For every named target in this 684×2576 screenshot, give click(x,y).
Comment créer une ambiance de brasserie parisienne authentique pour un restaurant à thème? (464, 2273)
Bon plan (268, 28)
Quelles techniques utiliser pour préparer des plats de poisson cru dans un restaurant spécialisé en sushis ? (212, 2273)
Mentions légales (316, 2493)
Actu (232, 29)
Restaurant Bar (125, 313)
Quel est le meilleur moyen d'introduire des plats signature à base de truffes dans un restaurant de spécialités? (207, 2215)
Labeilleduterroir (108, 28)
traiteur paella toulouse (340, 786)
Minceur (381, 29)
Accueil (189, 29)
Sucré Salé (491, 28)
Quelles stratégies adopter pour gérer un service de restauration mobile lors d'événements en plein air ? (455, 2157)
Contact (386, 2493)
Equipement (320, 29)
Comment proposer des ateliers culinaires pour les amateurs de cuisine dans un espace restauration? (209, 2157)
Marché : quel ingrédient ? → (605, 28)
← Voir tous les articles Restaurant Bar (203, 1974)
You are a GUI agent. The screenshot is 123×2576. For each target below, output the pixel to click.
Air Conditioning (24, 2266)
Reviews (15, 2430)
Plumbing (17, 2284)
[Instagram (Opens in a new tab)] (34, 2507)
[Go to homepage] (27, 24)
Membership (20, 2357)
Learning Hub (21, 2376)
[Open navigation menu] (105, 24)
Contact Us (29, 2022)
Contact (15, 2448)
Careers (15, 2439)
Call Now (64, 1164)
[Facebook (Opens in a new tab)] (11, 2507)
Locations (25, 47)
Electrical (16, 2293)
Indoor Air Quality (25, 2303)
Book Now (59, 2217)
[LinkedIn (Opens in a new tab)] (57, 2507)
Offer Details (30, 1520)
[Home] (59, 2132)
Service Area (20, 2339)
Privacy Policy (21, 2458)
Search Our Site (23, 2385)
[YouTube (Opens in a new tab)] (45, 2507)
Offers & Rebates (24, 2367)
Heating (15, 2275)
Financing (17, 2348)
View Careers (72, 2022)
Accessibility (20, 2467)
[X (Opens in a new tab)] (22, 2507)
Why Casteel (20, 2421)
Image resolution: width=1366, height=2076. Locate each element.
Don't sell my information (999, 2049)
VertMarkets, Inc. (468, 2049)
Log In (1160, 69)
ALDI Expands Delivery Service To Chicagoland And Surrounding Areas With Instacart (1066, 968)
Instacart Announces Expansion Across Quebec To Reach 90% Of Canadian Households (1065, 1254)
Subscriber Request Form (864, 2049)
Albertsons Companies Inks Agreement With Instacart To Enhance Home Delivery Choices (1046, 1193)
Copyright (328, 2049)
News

^^^^

* EXERCISE
The entries are to be retyped in full, with no alteration.

* ANSWER FOR THIS EXERCISE
For every named target in this 684×2576 screenshot, give click(x,y).
Comment créer une ambiance de brasserie parisienne authentique pour un restaurant à thème? (464, 2273)
Bon plan (268, 28)
Quelles techniques utiliser pour préparer des plats de poisson cru dans un restaurant spécialisé en sushis ? (212, 2273)
Mentions légales (316, 2493)
Actu (232, 29)
Restaurant Bar (125, 313)
Quel est le meilleur moyen d'introduire des plats signature à base de truffes dans un restaurant de spécialités? (207, 2215)
Labeilleduterroir (108, 28)
traiteur paella toulouse (340, 786)
Minceur (381, 29)
Accueil (189, 29)
Sucré Salé (491, 28)
Quelles stratégies adopter pour gérer un service de restauration mobile lors d'événements en plein air ? (455, 2157)
Contact (386, 2493)
Equipement (320, 29)
Comment proposer des ateliers culinaires pour les amateurs de cuisine dans un espace restauration? (209, 2157)
Marché : quel ingrédient ? → (605, 28)
← Voir tous les articles Restaurant Bar (203, 1974)
You are a GUI agent. The screenshot is 123×2576. For each target below, output the pixel to click.
Air Conditioning (24, 2266)
Reviews (15, 2430)
Plumbing (17, 2284)
[Instagram (Opens in a new tab)] (34, 2507)
[Go to homepage] (27, 24)
Membership (20, 2357)
Learning Hub (21, 2376)
[Open navigation menu] (105, 24)
Contact Us (29, 2022)
Contact (15, 2448)
Careers (15, 2439)
Call Now (64, 1164)
[Facebook (Opens in a new tab)] (11, 2507)
Locations (25, 47)
Electrical (16, 2293)
Indoor Air Quality (25, 2303)
Book Now (59, 2217)
[LinkedIn (Opens in a new tab)] (57, 2507)
Offer Details (30, 1520)
[Home] (59, 2132)
Service Area (20, 2339)
Privacy Policy (21, 2458)
Search Our Site (23, 2385)
[YouTube (Opens in a new tab)] (45, 2507)
Offers & Rebates (24, 2367)
Heating (15, 2275)
Financing (17, 2348)
View Careers (72, 2022)
Accessibility (20, 2467)
[X (Opens in a new tab)] (22, 2507)
Why Casteel (20, 2421)
Image resolution: width=1366, height=2076. Locate each element.
Don't sell my information (999, 2049)
VertMarkets, Inc. (468, 2049)
Log In (1160, 69)
ALDI Expands Delivery Service To Chicagoland And Surrounding Areas With Instacart (1066, 968)
Instacart Announces Expansion Across Quebec To Reach 90% Of Canadian Households (1065, 1254)
Subscriber Request Form (864, 2049)
Albertsons Companies Inks Agreement With Instacart To Enhance Home Delivery Choices (1046, 1193)
Copyright (328, 2049)
News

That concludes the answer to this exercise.